Exercise instructions: The records below need retyping in full; give them again exactly.

● ● ● ● ● ● ●

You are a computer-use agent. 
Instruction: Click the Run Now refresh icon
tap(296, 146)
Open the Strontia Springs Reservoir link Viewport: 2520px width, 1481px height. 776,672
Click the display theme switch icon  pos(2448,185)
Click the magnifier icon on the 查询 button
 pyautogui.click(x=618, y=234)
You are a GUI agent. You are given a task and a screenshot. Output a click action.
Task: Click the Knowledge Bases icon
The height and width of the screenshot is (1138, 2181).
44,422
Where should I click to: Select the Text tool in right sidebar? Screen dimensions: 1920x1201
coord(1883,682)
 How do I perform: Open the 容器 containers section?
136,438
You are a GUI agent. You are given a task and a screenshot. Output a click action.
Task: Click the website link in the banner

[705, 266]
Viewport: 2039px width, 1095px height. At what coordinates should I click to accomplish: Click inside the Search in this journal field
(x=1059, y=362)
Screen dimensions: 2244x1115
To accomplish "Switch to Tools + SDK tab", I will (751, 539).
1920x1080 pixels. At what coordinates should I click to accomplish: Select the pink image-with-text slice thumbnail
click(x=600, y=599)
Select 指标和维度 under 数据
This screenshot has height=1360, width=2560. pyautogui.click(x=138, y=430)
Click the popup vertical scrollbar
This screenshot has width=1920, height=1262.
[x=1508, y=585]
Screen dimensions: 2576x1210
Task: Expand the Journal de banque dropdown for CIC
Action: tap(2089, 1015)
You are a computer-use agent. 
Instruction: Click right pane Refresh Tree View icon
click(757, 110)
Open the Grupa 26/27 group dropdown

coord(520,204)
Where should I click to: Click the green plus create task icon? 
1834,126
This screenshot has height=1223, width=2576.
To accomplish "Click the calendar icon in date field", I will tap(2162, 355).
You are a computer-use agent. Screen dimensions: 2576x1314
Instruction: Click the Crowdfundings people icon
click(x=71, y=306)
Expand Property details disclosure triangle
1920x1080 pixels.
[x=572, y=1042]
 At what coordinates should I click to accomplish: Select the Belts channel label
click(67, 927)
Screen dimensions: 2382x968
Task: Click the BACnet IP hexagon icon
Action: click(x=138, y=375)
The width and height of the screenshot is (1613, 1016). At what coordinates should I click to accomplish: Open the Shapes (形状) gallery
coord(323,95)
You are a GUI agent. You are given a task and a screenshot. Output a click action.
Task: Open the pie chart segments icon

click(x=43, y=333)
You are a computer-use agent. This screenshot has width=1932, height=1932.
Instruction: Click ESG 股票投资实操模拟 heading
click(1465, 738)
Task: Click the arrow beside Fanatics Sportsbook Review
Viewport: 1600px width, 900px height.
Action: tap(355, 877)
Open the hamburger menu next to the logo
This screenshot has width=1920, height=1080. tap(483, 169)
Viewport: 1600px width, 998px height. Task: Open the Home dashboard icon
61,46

● ● ● ● ● ● ●

Answer space:
You are a computer-use agent. 
Instruction: Click the Run Now refresh icon
tap(296, 146)
Open the Strontia Springs Reservoir link Viewport: 2520px width, 1481px height. 776,672
Click the display theme switch icon  pos(2448,185)
Click the magnifier icon on the 查询 button
 pyautogui.click(x=618, y=234)
You are a GUI agent. You are given a task and a screenshot. Output a click action.
Task: Click the Knowledge Bases icon
The height and width of the screenshot is (1138, 2181).
44,422
Where should I click to: Select the Text tool in right sidebar? Screen dimensions: 1920x1201
coord(1883,682)
 How do I perform: Open the 容器 containers section?
136,438
You are a GUI agent. You are given a task and a screenshot. Output a click action.
Task: Click the website link in the banner

[705, 266]
Viewport: 2039px width, 1095px height. At what coordinates should I click to accomplish: Click inside the Search in this journal field
(x=1059, y=362)
Screen dimensions: 2244x1115
To accomplish "Switch to Tools + SDK tab", I will (751, 539).
1920x1080 pixels. At what coordinates should I click to accomplish: Select the pink image-with-text slice thumbnail
click(x=600, y=599)
Select 指标和维度 under 数据
This screenshot has height=1360, width=2560. pyautogui.click(x=138, y=430)
Click the popup vertical scrollbar
This screenshot has width=1920, height=1262.
[x=1508, y=585]
Screen dimensions: 2576x1210
Task: Expand the Journal de banque dropdown for CIC
Action: tap(2089, 1015)
You are a computer-use agent. 
Instruction: Click right pane Refresh Tree View icon
click(757, 110)
Open the Grupa 26/27 group dropdown

coord(520,204)
Where should I click to: Click the green plus create task icon? 
1834,126
This screenshot has height=1223, width=2576.
To accomplish "Click the calendar icon in date field", I will tap(2162, 355).
You are a computer-use agent. Screen dimensions: 2576x1314
Instruction: Click the Crowdfundings people icon
click(x=71, y=306)
Expand Property details disclosure triangle
1920x1080 pixels.
[x=572, y=1042]
 At what coordinates should I click to accomplish: Select the Belts channel label
click(67, 927)
Screen dimensions: 2382x968
Task: Click the BACnet IP hexagon icon
Action: click(x=138, y=375)
The width and height of the screenshot is (1613, 1016). At what coordinates should I click to accomplish: Open the Shapes (形状) gallery
coord(323,95)
You are a GUI agent. You are given a task and a screenshot. Output a click action.
Task: Open the pie chart segments icon

click(x=43, y=333)
You are a computer-use agent. This screenshot has width=1932, height=1932.
Instruction: Click ESG 股票投资实操模拟 heading
click(1465, 738)
Task: Click the arrow beside Fanatics Sportsbook Review
Viewport: 1600px width, 900px height.
Action: tap(355, 877)
Open the hamburger menu next to the logo
This screenshot has width=1920, height=1080. tap(483, 169)
Viewport: 1600px width, 998px height. Task: Open the Home dashboard icon
61,46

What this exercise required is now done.